= Beginning of Section =
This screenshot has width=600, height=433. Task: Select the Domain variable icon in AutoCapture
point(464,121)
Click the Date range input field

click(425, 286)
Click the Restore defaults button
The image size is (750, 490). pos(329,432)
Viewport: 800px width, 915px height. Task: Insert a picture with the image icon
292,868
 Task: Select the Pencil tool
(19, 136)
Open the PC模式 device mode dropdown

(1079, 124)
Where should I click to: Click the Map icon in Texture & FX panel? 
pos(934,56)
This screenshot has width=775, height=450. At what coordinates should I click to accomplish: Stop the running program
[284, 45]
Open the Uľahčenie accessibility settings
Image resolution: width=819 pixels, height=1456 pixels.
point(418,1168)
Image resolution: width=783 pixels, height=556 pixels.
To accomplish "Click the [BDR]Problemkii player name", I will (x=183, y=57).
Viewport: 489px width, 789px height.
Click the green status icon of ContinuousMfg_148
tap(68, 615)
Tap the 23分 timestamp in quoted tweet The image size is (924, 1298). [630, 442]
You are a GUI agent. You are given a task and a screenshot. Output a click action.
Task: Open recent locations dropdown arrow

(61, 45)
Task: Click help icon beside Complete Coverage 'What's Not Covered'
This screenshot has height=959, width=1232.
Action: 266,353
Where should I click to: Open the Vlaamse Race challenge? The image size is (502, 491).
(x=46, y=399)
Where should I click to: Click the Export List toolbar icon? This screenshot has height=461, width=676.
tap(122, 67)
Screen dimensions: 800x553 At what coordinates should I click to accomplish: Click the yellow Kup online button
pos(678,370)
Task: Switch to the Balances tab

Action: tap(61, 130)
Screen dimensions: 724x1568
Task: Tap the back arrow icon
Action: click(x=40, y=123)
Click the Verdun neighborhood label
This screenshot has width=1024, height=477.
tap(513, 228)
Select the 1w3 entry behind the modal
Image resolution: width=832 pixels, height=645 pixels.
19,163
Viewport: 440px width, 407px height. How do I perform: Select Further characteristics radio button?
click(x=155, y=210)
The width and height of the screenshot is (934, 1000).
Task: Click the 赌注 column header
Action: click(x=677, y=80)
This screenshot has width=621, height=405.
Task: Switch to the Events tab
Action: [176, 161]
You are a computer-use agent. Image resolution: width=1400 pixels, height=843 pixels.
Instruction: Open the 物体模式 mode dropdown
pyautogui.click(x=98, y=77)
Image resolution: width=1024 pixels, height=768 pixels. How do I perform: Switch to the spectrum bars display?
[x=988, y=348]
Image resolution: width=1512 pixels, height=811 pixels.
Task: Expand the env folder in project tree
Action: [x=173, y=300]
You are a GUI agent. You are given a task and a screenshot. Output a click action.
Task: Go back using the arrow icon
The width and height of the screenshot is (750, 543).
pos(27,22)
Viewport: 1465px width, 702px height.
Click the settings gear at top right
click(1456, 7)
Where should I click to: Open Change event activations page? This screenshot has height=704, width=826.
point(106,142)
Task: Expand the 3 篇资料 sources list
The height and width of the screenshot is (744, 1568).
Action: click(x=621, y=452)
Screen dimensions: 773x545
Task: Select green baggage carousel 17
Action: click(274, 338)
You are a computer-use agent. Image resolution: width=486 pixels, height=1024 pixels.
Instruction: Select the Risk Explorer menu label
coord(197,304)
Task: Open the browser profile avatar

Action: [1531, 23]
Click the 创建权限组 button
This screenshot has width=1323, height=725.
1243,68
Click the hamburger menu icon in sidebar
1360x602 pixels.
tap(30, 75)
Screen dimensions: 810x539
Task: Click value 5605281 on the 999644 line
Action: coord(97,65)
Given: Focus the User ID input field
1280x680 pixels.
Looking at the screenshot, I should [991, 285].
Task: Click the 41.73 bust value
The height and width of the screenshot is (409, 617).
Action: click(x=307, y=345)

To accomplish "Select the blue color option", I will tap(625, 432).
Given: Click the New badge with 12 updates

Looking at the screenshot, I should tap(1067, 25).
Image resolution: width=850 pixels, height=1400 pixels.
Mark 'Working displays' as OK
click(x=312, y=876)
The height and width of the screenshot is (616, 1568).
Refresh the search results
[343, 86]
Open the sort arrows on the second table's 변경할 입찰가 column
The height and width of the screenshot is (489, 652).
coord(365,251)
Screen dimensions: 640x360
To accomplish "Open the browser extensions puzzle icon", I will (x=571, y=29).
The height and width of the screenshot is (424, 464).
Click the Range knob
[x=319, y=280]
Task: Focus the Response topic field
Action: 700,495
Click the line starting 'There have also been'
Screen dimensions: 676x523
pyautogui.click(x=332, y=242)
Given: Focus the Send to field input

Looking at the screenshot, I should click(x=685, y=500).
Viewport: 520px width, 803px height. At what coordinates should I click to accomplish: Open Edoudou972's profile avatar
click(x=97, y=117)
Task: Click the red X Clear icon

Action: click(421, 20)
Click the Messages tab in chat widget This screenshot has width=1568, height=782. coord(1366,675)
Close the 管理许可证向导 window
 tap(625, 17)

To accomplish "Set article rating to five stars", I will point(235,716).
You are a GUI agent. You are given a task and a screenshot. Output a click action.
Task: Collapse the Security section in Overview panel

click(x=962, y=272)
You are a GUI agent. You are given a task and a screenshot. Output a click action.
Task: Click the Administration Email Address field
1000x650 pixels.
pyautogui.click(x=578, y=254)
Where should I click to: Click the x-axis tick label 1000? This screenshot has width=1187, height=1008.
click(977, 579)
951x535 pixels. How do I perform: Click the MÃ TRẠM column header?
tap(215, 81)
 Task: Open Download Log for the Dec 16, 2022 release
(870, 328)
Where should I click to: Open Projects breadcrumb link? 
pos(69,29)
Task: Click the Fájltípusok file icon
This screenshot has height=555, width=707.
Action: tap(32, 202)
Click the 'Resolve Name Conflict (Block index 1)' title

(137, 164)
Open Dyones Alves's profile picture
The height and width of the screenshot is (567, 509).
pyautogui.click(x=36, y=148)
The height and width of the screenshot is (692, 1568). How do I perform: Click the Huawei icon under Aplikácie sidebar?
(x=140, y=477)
= End of Section =
▶ [Assignment] Reproduce the entire listing so that it matches the original in every line.

▶ [Written response]
This screenshot has width=600, height=433. Task: Select the Domain variable icon in AutoCapture
point(464,121)
Click the Date range input field

click(425, 286)
Click the Restore defaults button
The image size is (750, 490). pos(329,432)
Viewport: 800px width, 915px height. Task: Insert a picture with the image icon
292,868
 Task: Select the Pencil tool
(19, 136)
Open the PC模式 device mode dropdown

(1079, 124)
Where should I click to: Click the Map icon in Texture & FX panel? 
pos(934,56)
This screenshot has width=775, height=450. At what coordinates should I click to accomplish: Stop the running program
[284, 45]
Open the Uľahčenie accessibility settings
Image resolution: width=819 pixels, height=1456 pixels.
point(418,1168)
Image resolution: width=783 pixels, height=556 pixels.
To accomplish "Click the [BDR]Problemkii player name", I will (x=183, y=57).
Viewport: 489px width, 789px height.
Click the green status icon of ContinuousMfg_148
tap(68, 615)
Tap the 23分 timestamp in quoted tweet The image size is (924, 1298). [630, 442]
You are a GUI agent. You are given a task and a screenshot. Output a click action.
Task: Open recent locations dropdown arrow

(61, 45)
Task: Click help icon beside Complete Coverage 'What's Not Covered'
This screenshot has height=959, width=1232.
Action: 266,353
Where should I click to: Open the Vlaamse Race challenge? The image size is (502, 491).
(x=46, y=399)
Where should I click to: Click the Export List toolbar icon? This screenshot has height=461, width=676.
tap(122, 67)
Screen dimensions: 800x553 At what coordinates should I click to accomplish: Click the yellow Kup online button
pos(678,370)
Task: Switch to the Balances tab

Action: tap(61, 130)
Screen dimensions: 724x1568
Task: Tap the back arrow icon
Action: click(x=40, y=123)
Click the Verdun neighborhood label
This screenshot has width=1024, height=477.
tap(513, 228)
Select the 1w3 entry behind the modal
Image resolution: width=832 pixels, height=645 pixels.
19,163
Viewport: 440px width, 407px height. How do I perform: Select Further characteristics radio button?
click(x=155, y=210)
The width and height of the screenshot is (934, 1000).
Task: Click the 赌注 column header
Action: click(x=677, y=80)
This screenshot has width=621, height=405.
Task: Switch to the Events tab
Action: [176, 161]
You are a computer-use agent. Image resolution: width=1400 pixels, height=843 pixels.
Instruction: Open the 物体模式 mode dropdown
pyautogui.click(x=98, y=77)
Image resolution: width=1024 pixels, height=768 pixels. How do I perform: Switch to the spectrum bars display?
[x=988, y=348]
Image resolution: width=1512 pixels, height=811 pixels.
Task: Expand the env folder in project tree
Action: [x=173, y=300]
You are a GUI agent. You are given a task and a screenshot. Output a click action.
Task: Go back using the arrow icon
The width and height of the screenshot is (750, 543).
pos(27,22)
Viewport: 1465px width, 702px height.
Click the settings gear at top right
click(1456, 7)
Where should I click to: Open Change event activations page? This screenshot has height=704, width=826.
point(106,142)
Task: Expand the 3 篇资料 sources list
The height and width of the screenshot is (744, 1568).
Action: click(x=621, y=452)
Screen dimensions: 773x545
Task: Select green baggage carousel 17
Action: click(274, 338)
You are a computer-use agent. Image resolution: width=486 pixels, height=1024 pixels.
Instruction: Select the Risk Explorer menu label
coord(197,304)
Task: Open the browser profile avatar

Action: [1531, 23]
Click the 创建权限组 button
This screenshot has width=1323, height=725.
1243,68
Click the hamburger menu icon in sidebar
1360x602 pixels.
tap(30, 75)
Screen dimensions: 810x539
Task: Click value 5605281 on the 999644 line
Action: coord(97,65)
Given: Focus the User ID input field
1280x680 pixels.
Looking at the screenshot, I should [991, 285].
Task: Click the 41.73 bust value
The height and width of the screenshot is (409, 617).
Action: click(x=307, y=345)

To accomplish "Select the blue color option", I will tap(625, 432).
Given: Click the New badge with 12 updates

Looking at the screenshot, I should tap(1067, 25).
Image resolution: width=850 pixels, height=1400 pixels.
Mark 'Working displays' as OK
click(x=312, y=876)
The height and width of the screenshot is (616, 1568).
Refresh the search results
[343, 86]
Open the sort arrows on the second table's 변경할 입찰가 column
The height and width of the screenshot is (489, 652).
coord(365,251)
Screen dimensions: 640x360
To accomplish "Open the browser extensions puzzle icon", I will (x=571, y=29).
The height and width of the screenshot is (424, 464).
Click the Range knob
[x=319, y=280]
Task: Focus the Response topic field
Action: 700,495
Click the line starting 'There have also been'
Screen dimensions: 676x523
pyautogui.click(x=332, y=242)
Given: Focus the Send to field input

Looking at the screenshot, I should click(x=685, y=500).
Viewport: 520px width, 803px height. At what coordinates should I click to accomplish: Open Edoudou972's profile avatar
click(x=97, y=117)
Task: Click the red X Clear icon

Action: click(421, 20)
Click the Messages tab in chat widget This screenshot has width=1568, height=782. coord(1366,675)
Close the 管理许可证向导 window
 tap(625, 17)

To accomplish "Set article rating to five stars", I will point(235,716).
You are a GUI agent. You are given a task and a screenshot. Output a click action.
Task: Collapse the Security section in Overview panel

click(x=962, y=272)
You are a GUI agent. You are given a task and a screenshot. Output a click action.
Task: Click the Administration Email Address field
1000x650 pixels.
pyautogui.click(x=578, y=254)
Where should I click to: Click the x-axis tick label 1000? This screenshot has width=1187, height=1008.
click(977, 579)
951x535 pixels. How do I perform: Click the MÃ TRẠM column header?
tap(215, 81)
 Task: Open Download Log for the Dec 16, 2022 release
(870, 328)
Where should I click to: Open Projects breadcrumb link? 
pos(69,29)
Task: Click the Fájltípusok file icon
This screenshot has height=555, width=707.
Action: tap(32, 202)
Click the 'Resolve Name Conflict (Block index 1)' title

(137, 164)
Open Dyones Alves's profile picture
The height and width of the screenshot is (567, 509).
pyautogui.click(x=36, y=148)
The height and width of the screenshot is (692, 1568). How do I perform: Click the Huawei icon under Aplikácie sidebar?
(x=140, y=477)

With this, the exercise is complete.